RBAC Roles and Permissions
Table Key
- Read(R) - A user can view the data, but not create or update the data.
- Write (W) - A user can create something new or modify existing information. This includes, creating, updating, and deleting.
Organization Level Roles
| Role | Permissions Summary | Recommended For |
|---|---|---|
| Organization Administrator | The creator of the Coalesce App is automatically assigned as organization administrator. Only organization administrators can add other users, including other organization administrators. They have full access to all functionality in Coalesce. | Full administrative control |
| Organization Contributor | They can’t add new users to the organization. They have access to read documentation, create API tokens, user settings, and Git account information. They will be able to set up a project, configure Git, add members to projects,and oversee work. Only have access to the projects created by them. If there are multiple organization contributors, they will need to share access with the organization contributor. | Managers who decide how each person will contribute to a project. |
| Organization Member | This is the default role. They can edit Git account information, create API tokens, and read documentation. | Default Role |
Organization Roles Permissions
Project Level Roles
| Role | Permissions Summary | Recommended For |
|---|---|---|
| Project Administrator | This role can manage projects, but not create them. An organization administrator or contributor can create projects. The role has access to projects, deployments, and environments. | Team manager or senior team member to manage projects. |
| Project Architect | This role can manage certain project information, build nodes, and generate API tokens. Assign this role to a data architect so they can build the needed node types, set storage locations, and create macros. | Senior data architects. |
| Project Contributor | A project contributor can’t edit or create custom nodes or macros. They have read-only access to certain project settings. They have read access to projects, deployments, and environments. | Team members who need access to project information without making changes. |
| Project Member | Assign this role if you want to add them to the environment. | This role could be either a data engineer or a data platform engineer. The project member would not be actively involved in creating or maintaining data pipelines, but would need access to the environment level. |
Project Roles Permissions
- Project roles have no Organization permissions.

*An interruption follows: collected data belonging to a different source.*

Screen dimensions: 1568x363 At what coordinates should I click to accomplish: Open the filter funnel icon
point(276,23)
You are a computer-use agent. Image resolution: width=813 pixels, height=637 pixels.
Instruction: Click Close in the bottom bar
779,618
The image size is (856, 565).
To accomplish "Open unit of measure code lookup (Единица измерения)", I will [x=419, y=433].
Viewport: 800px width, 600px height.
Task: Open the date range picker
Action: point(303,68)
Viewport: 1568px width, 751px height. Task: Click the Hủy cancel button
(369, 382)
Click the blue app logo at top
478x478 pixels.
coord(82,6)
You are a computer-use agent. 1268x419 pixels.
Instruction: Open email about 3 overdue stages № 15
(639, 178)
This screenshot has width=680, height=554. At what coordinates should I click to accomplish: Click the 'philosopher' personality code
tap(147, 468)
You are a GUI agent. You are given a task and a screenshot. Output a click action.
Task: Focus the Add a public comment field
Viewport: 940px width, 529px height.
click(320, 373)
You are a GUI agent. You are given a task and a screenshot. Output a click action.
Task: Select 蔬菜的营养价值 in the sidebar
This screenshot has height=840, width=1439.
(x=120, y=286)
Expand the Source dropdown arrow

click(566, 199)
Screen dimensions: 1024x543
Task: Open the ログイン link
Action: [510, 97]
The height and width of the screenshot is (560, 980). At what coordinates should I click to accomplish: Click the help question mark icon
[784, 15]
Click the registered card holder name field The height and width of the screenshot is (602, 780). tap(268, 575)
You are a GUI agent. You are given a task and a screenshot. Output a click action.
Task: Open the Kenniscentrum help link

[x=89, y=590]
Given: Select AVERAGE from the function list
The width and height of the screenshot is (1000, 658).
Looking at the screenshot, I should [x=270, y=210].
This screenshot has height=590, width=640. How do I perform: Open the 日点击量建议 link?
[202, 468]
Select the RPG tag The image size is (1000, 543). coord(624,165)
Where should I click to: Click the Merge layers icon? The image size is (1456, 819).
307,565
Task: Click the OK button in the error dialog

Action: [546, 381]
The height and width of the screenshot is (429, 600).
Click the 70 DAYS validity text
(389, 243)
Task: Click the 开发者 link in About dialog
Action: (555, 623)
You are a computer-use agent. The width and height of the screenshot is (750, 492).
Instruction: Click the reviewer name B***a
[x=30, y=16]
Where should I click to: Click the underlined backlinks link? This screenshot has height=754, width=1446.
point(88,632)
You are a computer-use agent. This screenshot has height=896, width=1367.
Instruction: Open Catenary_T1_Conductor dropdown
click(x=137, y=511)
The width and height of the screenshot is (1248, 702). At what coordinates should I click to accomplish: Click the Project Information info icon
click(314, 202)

- Project roles must be added to the org first, then the project.
Environment Level Roles
| Role | Permissions Summary | Recommended For |
|---|---|---|
| Environment Admin | This role manages environment settings, reads project documentation, and deploys either through the API, CLI, or Coalesce App. | Data platform engineer or operations who would approve deployments and schedule jobs. |
| Environment Reader | This role only has access to the documentation for the environment they are added to. They have access to certain API functions to get deployment information. | Business analyst or data analyst. |
Environment Roles Permissions
- Environment roles have no organization permissions.
- Environment roles have access to view a list of projects.
- Environment roles must be added to the org, project, and then the environment.